[SilentScream]

so i wanna add a few rules to my router's access list..
actualy to b honest, i wanna create my ACL to begin with!
i know the usual syntax which is :

ACL 101
access-list 101 permit tcp 63.36.9.0 0.0.0.255 any eq 80

ACL 102
access-list 102 permit tcp any 63.36.9.0 0.0.0.255 established


thts easy! but the thing is i wanna permit a specific PORT(a) from a specific IP(A) to reach a specific PORt(B) on another specific IP(B)!

how can i do tht!

[jman]

It looks like you already have the correct syntax down.

The eq 80 on your first acl is specifying port 80 (http traffic)

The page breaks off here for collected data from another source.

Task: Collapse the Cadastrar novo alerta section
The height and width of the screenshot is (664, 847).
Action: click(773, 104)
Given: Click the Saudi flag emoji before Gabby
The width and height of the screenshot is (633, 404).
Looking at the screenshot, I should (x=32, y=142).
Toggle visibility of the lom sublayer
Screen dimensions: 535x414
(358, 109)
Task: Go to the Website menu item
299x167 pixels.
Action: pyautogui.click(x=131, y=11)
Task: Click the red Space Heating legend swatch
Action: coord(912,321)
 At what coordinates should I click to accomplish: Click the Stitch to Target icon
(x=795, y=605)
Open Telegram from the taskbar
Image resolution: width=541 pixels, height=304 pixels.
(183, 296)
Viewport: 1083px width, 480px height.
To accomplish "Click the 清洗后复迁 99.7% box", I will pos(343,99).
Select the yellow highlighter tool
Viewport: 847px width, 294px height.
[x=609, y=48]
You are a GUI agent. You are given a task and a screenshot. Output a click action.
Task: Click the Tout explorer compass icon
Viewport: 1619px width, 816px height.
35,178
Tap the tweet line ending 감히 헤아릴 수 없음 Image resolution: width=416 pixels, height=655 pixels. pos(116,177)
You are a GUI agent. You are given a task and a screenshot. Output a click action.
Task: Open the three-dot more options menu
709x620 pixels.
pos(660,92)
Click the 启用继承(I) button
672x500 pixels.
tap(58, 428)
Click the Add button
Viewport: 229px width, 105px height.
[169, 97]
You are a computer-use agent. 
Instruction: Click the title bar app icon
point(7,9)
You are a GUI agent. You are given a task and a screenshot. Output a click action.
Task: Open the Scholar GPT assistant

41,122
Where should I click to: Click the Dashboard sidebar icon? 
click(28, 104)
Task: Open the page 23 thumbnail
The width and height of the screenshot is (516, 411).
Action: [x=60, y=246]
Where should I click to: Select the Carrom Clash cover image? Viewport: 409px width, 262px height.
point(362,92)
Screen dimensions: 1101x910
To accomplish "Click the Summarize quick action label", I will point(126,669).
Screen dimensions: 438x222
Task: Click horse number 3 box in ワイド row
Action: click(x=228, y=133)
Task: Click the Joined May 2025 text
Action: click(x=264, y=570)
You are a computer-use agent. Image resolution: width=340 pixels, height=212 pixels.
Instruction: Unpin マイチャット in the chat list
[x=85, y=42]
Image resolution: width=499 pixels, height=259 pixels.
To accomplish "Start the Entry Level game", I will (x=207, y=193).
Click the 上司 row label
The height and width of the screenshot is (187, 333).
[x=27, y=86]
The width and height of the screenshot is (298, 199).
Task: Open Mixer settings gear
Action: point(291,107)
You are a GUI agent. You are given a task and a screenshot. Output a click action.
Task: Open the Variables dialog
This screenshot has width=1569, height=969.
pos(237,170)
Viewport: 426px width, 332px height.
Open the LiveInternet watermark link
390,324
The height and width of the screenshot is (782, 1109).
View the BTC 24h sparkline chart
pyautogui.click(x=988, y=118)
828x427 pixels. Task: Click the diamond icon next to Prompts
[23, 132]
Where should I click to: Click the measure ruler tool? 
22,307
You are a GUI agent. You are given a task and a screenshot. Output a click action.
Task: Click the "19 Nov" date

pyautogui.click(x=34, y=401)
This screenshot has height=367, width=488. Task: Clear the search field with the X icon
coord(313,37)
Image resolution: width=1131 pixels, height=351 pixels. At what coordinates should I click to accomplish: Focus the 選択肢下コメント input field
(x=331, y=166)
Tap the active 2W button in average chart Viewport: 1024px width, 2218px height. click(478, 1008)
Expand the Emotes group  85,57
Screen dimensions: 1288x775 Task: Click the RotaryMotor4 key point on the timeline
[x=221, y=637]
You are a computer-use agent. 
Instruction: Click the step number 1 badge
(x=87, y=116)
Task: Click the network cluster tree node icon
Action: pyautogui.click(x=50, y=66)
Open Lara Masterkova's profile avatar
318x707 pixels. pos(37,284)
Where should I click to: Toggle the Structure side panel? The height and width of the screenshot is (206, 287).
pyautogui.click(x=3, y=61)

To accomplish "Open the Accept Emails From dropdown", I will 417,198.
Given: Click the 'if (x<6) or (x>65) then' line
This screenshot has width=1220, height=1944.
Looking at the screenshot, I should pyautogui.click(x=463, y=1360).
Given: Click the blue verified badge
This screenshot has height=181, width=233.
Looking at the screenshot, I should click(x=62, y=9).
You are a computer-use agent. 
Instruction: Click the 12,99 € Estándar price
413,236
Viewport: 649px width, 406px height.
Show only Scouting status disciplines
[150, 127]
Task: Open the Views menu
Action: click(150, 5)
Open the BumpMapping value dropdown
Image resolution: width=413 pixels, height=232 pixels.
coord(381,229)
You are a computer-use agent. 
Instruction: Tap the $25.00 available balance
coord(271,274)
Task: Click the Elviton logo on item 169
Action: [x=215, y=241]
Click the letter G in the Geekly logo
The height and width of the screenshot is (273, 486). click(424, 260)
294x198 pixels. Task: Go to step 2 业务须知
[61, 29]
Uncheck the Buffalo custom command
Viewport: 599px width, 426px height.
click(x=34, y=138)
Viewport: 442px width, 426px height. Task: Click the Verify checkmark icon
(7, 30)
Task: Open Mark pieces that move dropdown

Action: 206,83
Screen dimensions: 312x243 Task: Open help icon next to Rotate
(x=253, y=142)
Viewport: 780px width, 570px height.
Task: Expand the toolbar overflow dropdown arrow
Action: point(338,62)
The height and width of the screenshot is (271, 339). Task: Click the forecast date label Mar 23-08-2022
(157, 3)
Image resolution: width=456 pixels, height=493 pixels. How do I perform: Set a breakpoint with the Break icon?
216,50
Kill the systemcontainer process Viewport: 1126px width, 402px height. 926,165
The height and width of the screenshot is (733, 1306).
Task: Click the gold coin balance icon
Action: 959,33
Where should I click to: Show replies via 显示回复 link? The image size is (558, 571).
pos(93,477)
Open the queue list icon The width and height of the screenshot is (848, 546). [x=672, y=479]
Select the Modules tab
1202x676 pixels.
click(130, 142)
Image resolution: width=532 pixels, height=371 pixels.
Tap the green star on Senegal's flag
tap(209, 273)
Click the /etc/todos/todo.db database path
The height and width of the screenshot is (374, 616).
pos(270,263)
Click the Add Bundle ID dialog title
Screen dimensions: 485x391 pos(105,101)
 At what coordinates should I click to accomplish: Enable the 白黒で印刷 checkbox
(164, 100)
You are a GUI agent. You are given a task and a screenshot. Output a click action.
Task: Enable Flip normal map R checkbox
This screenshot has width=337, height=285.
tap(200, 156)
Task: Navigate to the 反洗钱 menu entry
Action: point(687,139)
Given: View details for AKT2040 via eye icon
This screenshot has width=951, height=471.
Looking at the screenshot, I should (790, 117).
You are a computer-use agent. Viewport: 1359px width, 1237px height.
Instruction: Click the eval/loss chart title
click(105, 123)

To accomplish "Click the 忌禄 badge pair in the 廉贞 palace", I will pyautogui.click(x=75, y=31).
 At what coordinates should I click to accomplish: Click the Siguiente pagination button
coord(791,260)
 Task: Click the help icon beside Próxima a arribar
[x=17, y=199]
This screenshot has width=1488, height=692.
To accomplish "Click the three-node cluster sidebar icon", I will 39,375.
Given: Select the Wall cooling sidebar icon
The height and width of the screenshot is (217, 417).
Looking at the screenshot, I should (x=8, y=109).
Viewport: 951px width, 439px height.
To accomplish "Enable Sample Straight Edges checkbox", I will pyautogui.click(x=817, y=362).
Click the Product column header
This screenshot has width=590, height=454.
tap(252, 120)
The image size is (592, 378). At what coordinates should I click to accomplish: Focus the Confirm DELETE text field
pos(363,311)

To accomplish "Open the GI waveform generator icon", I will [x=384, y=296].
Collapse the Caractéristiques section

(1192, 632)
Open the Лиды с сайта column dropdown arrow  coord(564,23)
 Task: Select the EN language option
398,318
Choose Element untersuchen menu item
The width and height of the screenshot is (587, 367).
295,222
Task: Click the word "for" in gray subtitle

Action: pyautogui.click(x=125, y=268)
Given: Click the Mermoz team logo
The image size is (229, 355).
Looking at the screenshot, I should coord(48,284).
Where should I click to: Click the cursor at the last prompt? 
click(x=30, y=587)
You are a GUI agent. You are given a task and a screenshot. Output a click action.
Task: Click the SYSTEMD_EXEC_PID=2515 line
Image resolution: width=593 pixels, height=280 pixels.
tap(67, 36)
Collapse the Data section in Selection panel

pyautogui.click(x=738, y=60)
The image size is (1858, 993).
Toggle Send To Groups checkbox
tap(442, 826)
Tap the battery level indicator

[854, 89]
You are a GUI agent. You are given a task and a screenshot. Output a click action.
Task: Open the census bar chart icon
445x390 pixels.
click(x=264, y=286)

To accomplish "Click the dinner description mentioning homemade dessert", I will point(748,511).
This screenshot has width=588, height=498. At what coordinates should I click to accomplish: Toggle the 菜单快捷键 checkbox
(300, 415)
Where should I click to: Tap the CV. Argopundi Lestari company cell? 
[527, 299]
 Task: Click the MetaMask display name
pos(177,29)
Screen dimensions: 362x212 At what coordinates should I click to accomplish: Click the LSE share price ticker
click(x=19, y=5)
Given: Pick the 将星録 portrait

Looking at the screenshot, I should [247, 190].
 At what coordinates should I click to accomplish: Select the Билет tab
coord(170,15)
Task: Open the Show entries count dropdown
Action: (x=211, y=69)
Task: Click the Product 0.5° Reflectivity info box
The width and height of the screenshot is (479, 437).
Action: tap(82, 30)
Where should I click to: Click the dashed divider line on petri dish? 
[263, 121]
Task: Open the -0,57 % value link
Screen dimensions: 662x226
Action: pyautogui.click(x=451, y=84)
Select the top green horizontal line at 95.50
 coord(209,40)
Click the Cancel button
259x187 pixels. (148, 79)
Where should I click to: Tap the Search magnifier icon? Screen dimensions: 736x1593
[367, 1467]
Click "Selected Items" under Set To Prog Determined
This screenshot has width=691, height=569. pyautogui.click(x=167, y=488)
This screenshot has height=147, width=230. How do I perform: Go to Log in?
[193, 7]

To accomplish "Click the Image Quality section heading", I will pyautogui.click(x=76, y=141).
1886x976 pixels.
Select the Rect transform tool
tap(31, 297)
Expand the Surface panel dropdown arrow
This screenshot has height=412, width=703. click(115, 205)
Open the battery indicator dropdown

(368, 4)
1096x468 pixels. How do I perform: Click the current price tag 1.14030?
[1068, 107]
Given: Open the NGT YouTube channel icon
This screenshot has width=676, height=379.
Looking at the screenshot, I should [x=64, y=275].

So if you wanted to permit those same people from using
telnet you would type:

access-list 103 permit tcp 63.36.9.0 0.0.0.255 any eq 23

likewise if you wanted to block everyone from using AIM but still have access to the internet you would type

access-list 104 deny tcp any any eq 5190 - aim port number
access-list 105 permit tcp any any eq 80

hope this helps


btw Nator.... you need to either get some skills or don't post about things that you don't know because incorrect answers confuse a lot of people. The asker is not trying to change his ports, just explicitly stop traffic destined for specific ports.

[Child S]

http://www.cisco.com/en/US/docs/ios/11_3/security/configuration/guide/scacls.html

[nator419]

If your wanting it to change ports i'm pretty sure you can't do that. As for that the IP addresses thats called NAT (network address translation). You probably need to get a firewall that is capable of this. Its hard to say if what you are using has this function. It might since your allowed it assign access to port but you really didn't give much information.